Last week I upgraded openHAB to 4.2.1. I then started with a clean openHABian 1.9 (64 bit from the Raspberry Pi Etcher) to move to the new version. Since I did this, openHAB is using UTC time instead of local time. My dear wife asked me why the outside lights turned on at 2 AM local time and didn’t turn on in the evening, which caused me to look into it.
The entries in the events and openhab logs are time stamped with UTC times. The Astro binding is using these times, which has messed up my triggers.
I’m running on a Pi 4B. Here is the Technical Information from openHAB
On the Pi, timedatectl show the correct local time:
openhabian@oh-m:~ $ timedatectl
Local time: Sun 2024-09-08 21:15:21 MDT
Universal time: Mon 2024-09-09 03:15:21 UTC
RTC time: n/a
Time zone: America/Denver (MDT, -0600)
System clock synchronized: yes
NTP service: active
RTC in local TZ: no
openhabian@oh-m:~ $
The settings in the openHAB UI, Settings, Regional Settings shows Local Time Zone as GMT-7, which is correct.
I tried rebooting the Pi, but it didn’t change anything.
openHABian-config System Setting 33 displays the correct local time.
That’s the right hint but bad advice as-is because you would overwrite all the required java opts.
Check the options java process is running with first. It should already have the string.

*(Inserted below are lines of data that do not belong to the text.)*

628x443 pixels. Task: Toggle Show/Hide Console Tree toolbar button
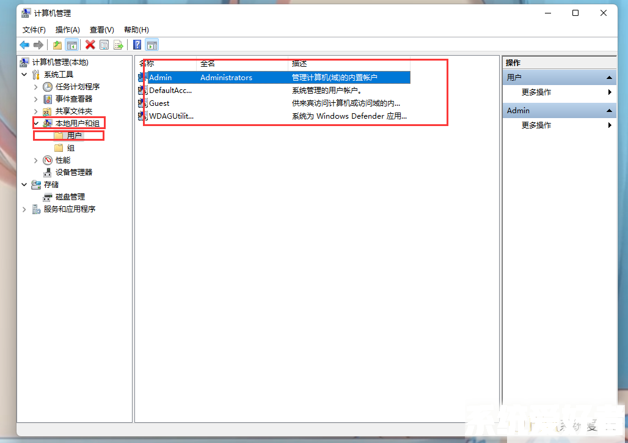pos(72,45)
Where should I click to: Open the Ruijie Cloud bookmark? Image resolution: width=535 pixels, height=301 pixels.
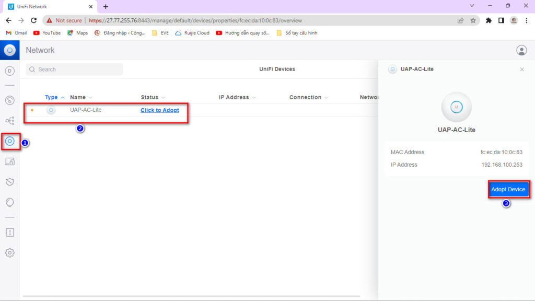[192, 33]
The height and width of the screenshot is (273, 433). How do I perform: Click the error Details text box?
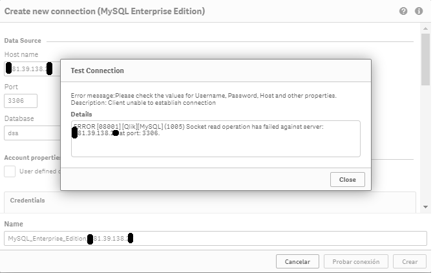[215, 138]
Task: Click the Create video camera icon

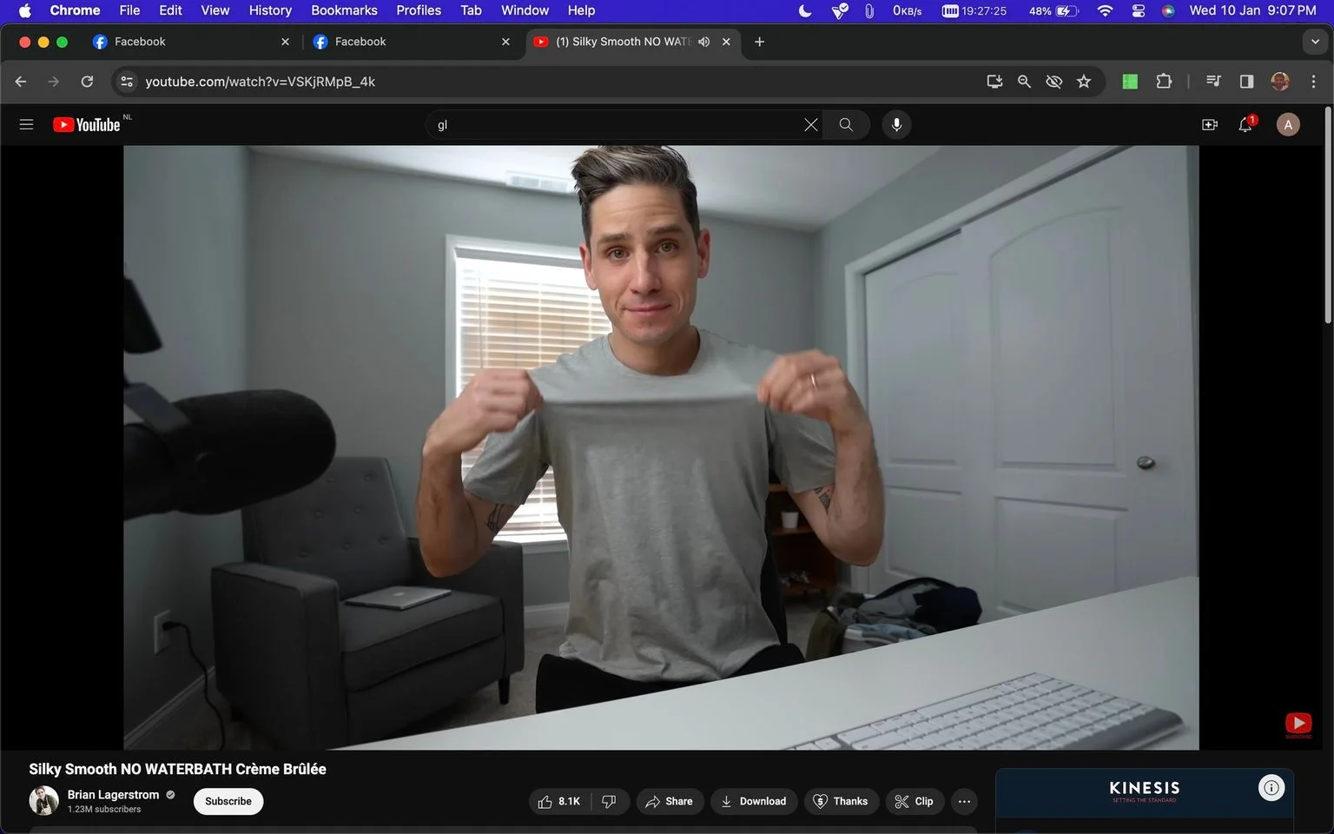Action: point(1209,124)
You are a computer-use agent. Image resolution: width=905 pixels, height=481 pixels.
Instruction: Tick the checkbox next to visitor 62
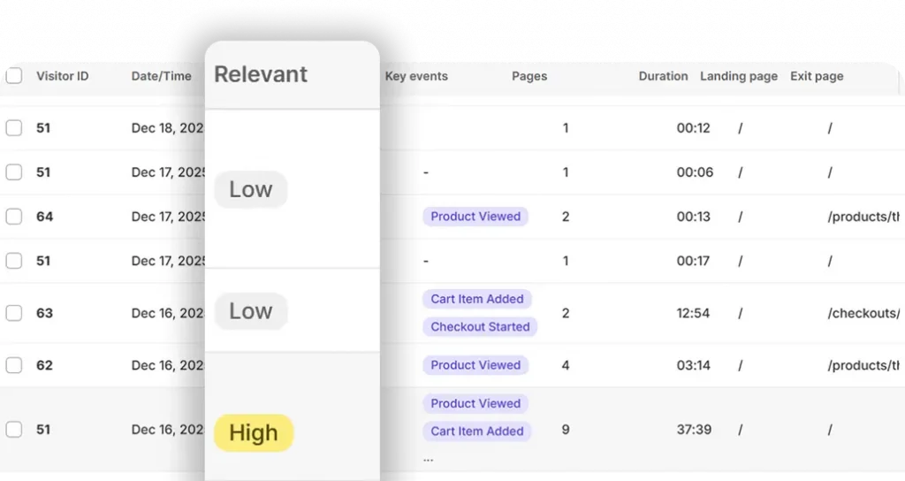(x=14, y=365)
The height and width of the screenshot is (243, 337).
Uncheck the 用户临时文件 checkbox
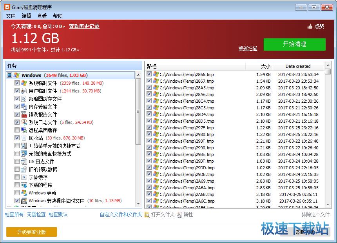point(17,91)
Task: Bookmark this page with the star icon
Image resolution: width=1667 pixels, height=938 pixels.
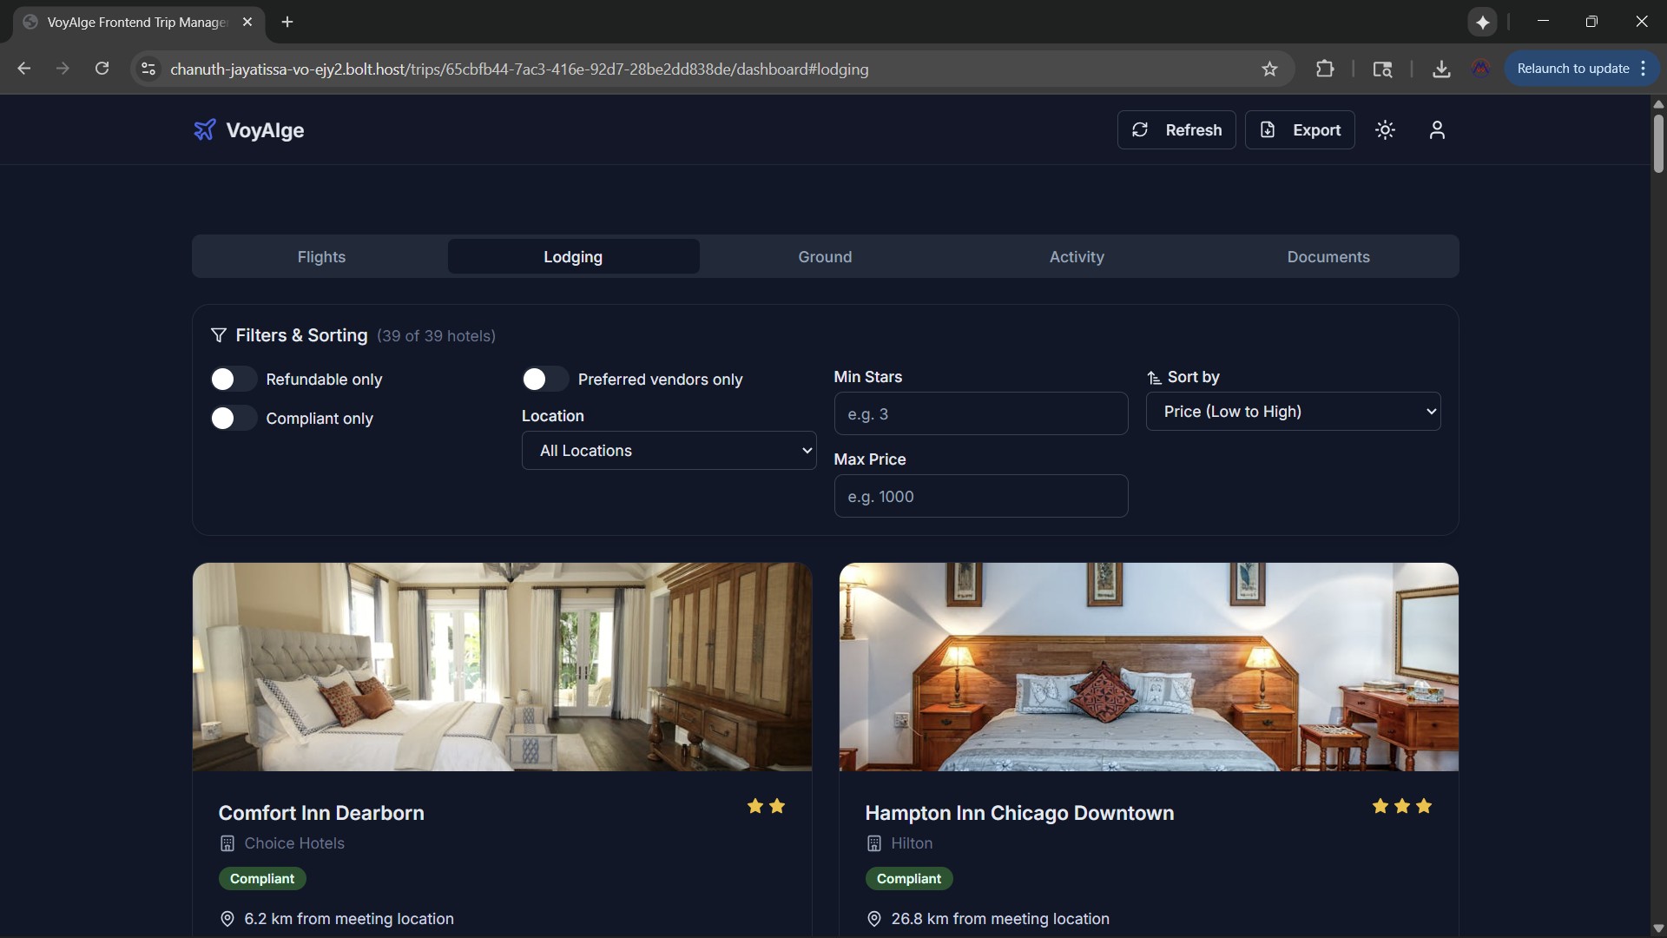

If not, there should already be a line for that variable. Append the string there.
openhabian@oh-m:/boot $ free -m
total used free shared buff/cache available
Mem: 3841 1963 598 2 1357 1878
Swap: 3071 0 3071
Is it better to limit the memory used to the free RAM memory, or is it OK for it to spill over into the Swap memory?

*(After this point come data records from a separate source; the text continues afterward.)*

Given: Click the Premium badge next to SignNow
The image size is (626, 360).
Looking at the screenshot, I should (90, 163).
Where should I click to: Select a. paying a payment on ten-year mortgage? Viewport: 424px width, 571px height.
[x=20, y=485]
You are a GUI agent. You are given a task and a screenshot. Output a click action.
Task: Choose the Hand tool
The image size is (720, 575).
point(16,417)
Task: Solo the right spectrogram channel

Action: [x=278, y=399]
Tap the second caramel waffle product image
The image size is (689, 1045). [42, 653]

I’m guessing that this means there is enough inactive memory that could be swapped without adversely impacting performance to go to the higher levels you recommended.
I did, and I bricked it. It is a headless unit and I don’t have a keyboard handy, so I don’t think I can edit it back to what it was. I do have the OH 4.2.1 SD card with the previous version of openhabian, so it won’t be much work to create a new one.

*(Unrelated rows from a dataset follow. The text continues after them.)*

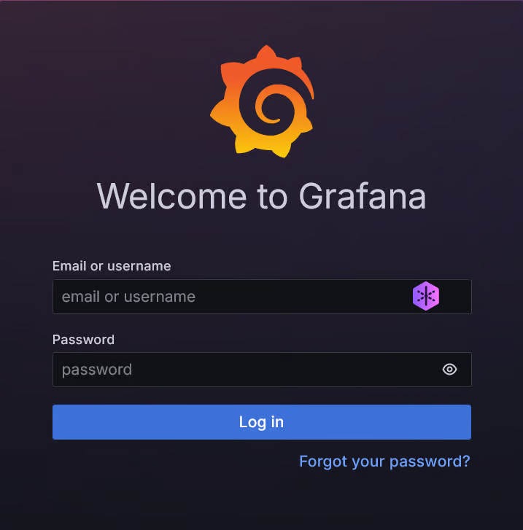Submit credentials with Log in
The width and height of the screenshot is (523, 530).
pos(262,422)
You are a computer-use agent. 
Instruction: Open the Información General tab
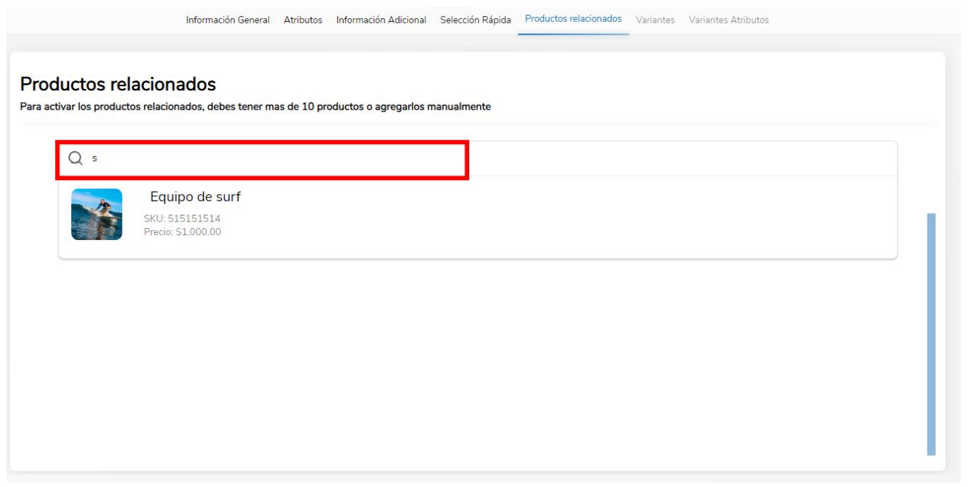[228, 20]
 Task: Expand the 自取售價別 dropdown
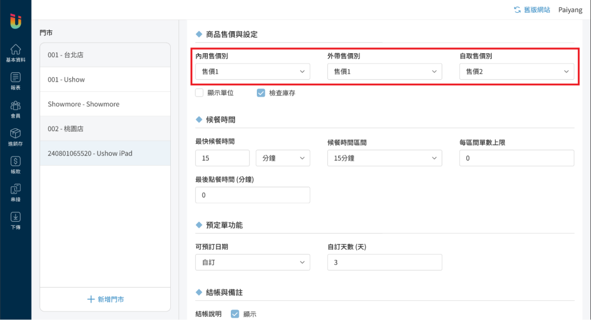pyautogui.click(x=516, y=72)
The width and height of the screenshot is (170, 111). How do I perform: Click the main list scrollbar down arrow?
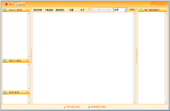tap(134, 103)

@mstormi would it be possible to add a menu option to change the Java timezone?
Another (better) fix would be to adjust the Astro (and other bindings) not to use the system time zone but respect the openHAB setting. I can look into that.
I have had this issue ever since moving to 1.9. Even if you set the timezone in openhabian.conf on the SD before first boot it ignores it. It always goes to London. Same for password. It will grab the locale if you set it.
I always check and edit the following files after a build.
They’re the openHABian defaults, and in fact they are what they are for good reasons.
-Xms pre-allocates memory to speed up stuff, but that’s an only minor benefit to be traded off against the effects of increasing it. Doing so will result in more paging hence SD deterioration.
-Xmx is just a hard limit and does not affect paging.
If -Xmx had been too low, java would have crashed when this had been reached.
Since you did not report anything I guess it wasn’t, and there’s also no reports of Java crashing elsewhere because of this although about any openHABian user is using them.